Dataset records:
┏━━

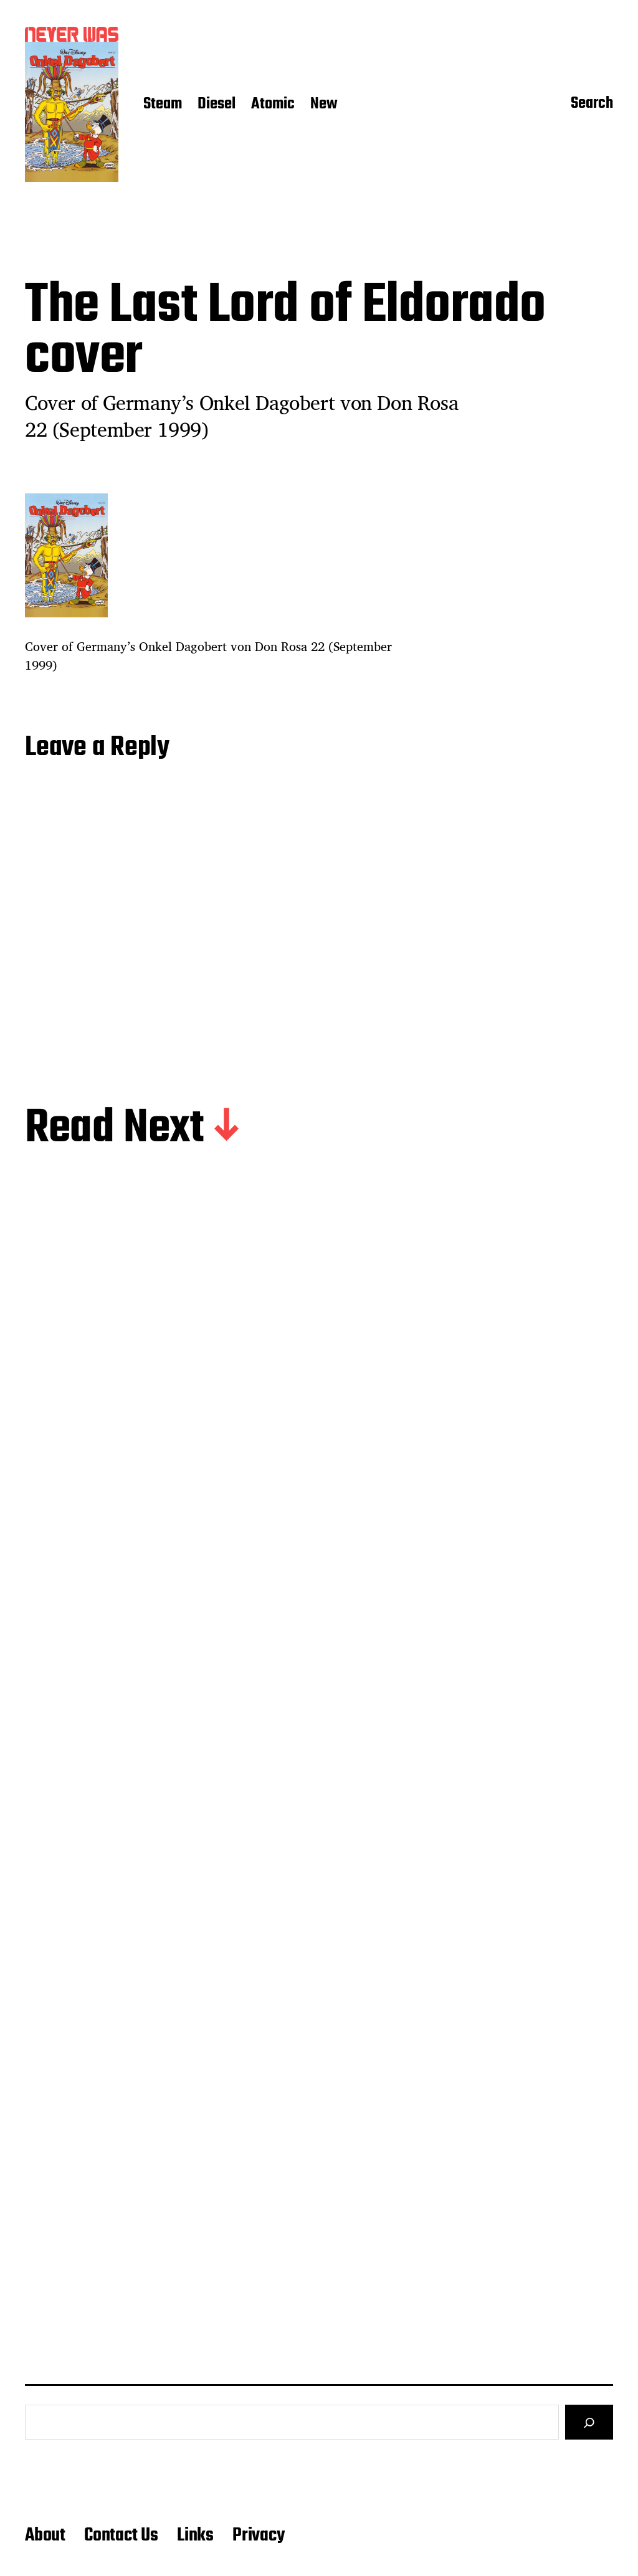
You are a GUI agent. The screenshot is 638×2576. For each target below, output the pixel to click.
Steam (162, 104)
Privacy (258, 2535)
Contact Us (121, 2535)
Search (592, 104)
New (324, 104)
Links (195, 2535)
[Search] (589, 2422)
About (45, 2535)
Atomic (273, 104)
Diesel (217, 104)
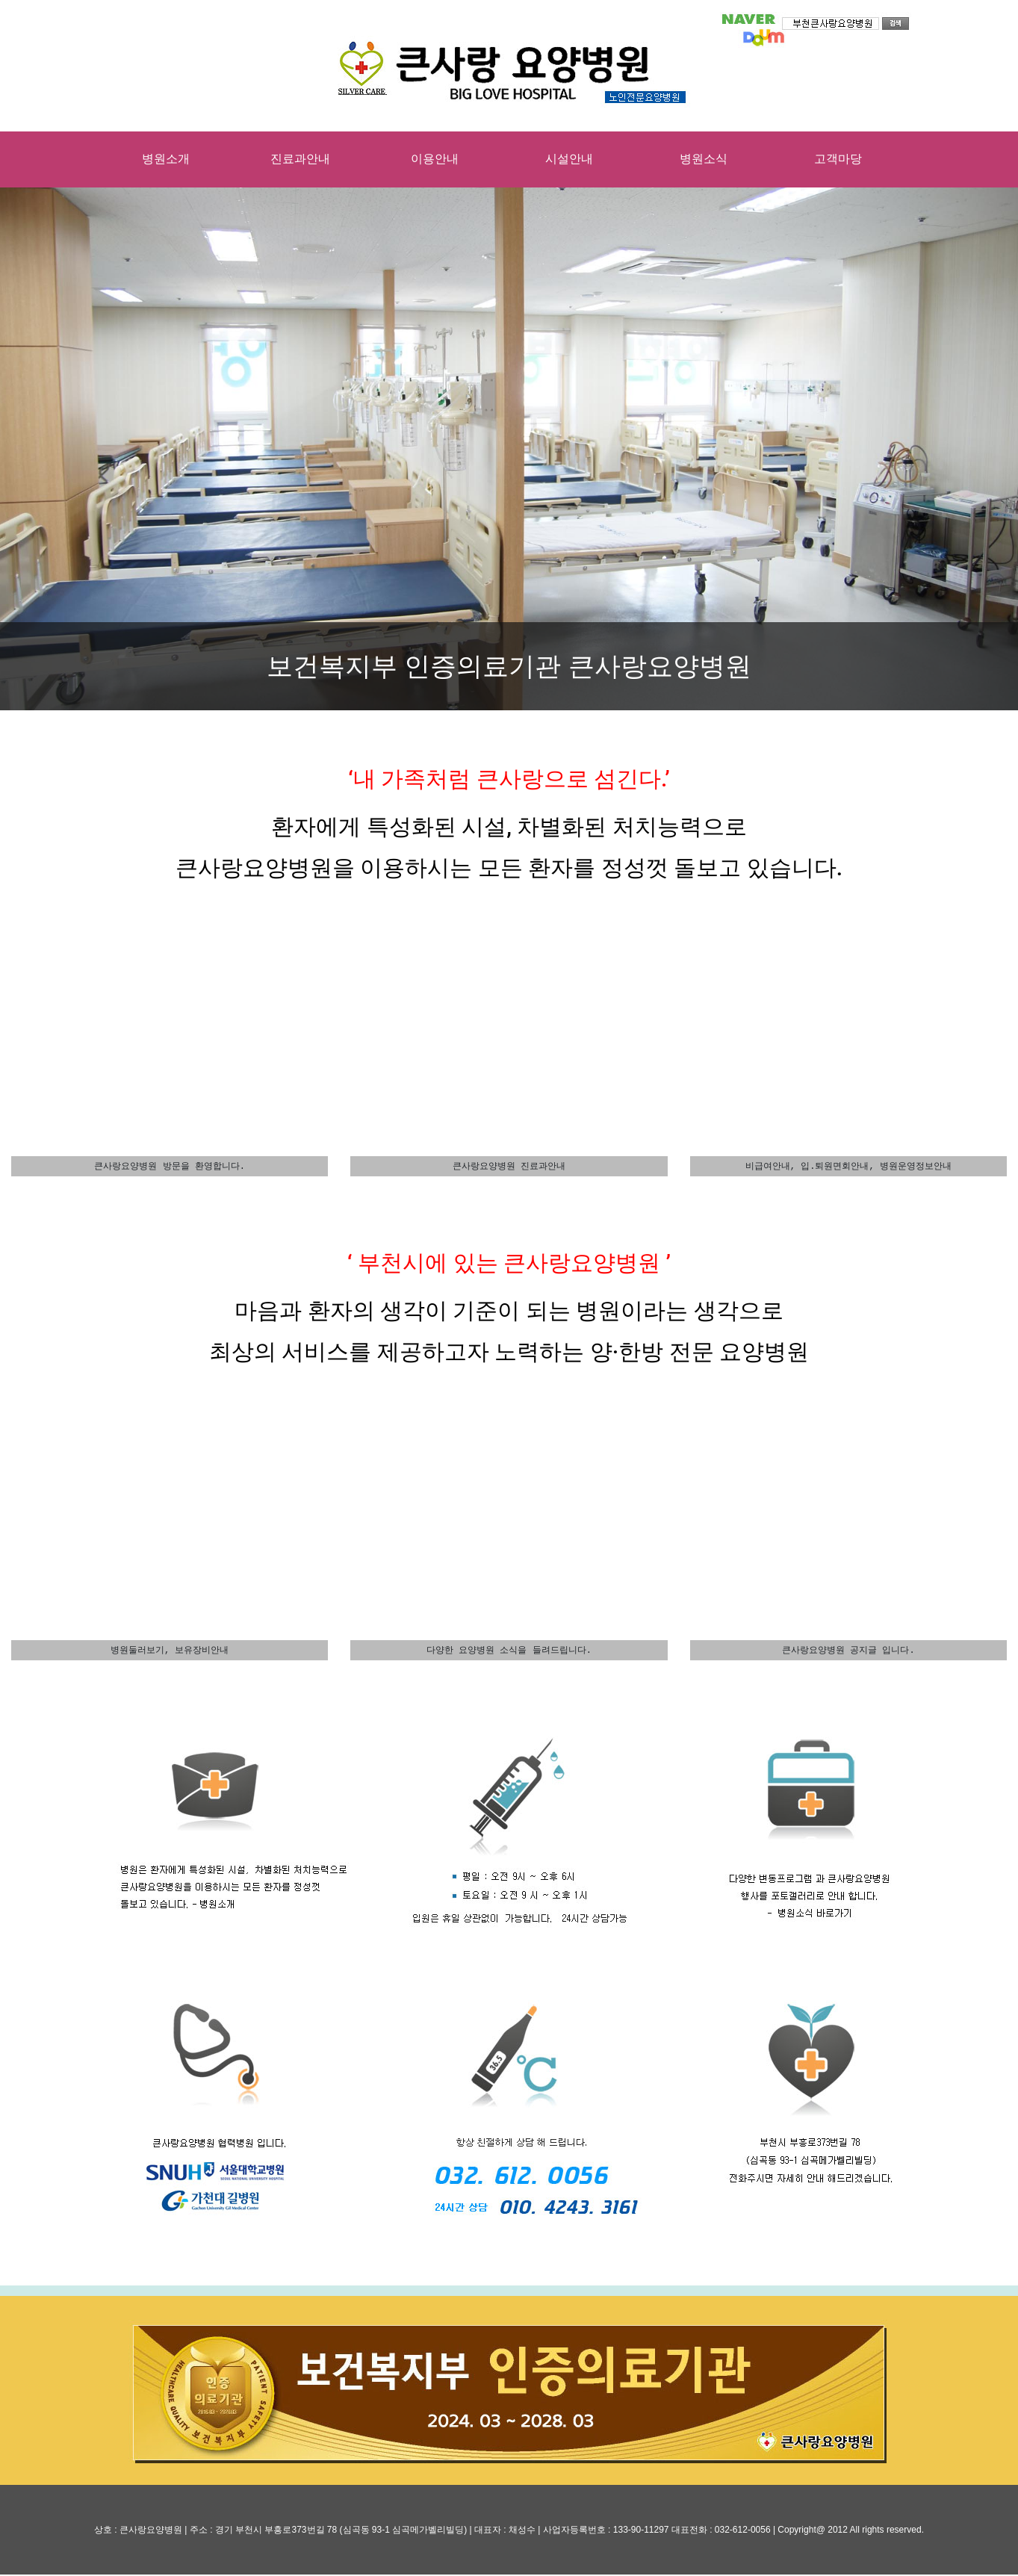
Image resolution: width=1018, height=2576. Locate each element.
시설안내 (569, 158)
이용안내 (435, 158)
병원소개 (166, 158)
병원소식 (703, 158)
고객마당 (838, 158)
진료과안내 (300, 158)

┗━━

_Stated goal:_
Copy the lines above verbatim, leaving out the pictures.

_Exercise answer:_
You are a GUI agent. The screenshot is 638×2576. For each target below, output the pixel to click.
Steam (162, 104)
Privacy (258, 2535)
Contact Us (121, 2535)
Search (592, 104)
New (324, 104)
Links (195, 2535)
[Search] (589, 2422)
About (45, 2535)
Atomic (273, 104)
Diesel (217, 104)
Image resolution: width=1018, height=2576. Locate each element.
시설안내 (569, 158)
이용안내 (435, 158)
병원소개 (166, 158)
병원소식 (703, 158)
고객마당 (838, 158)
진료과안내 (300, 158)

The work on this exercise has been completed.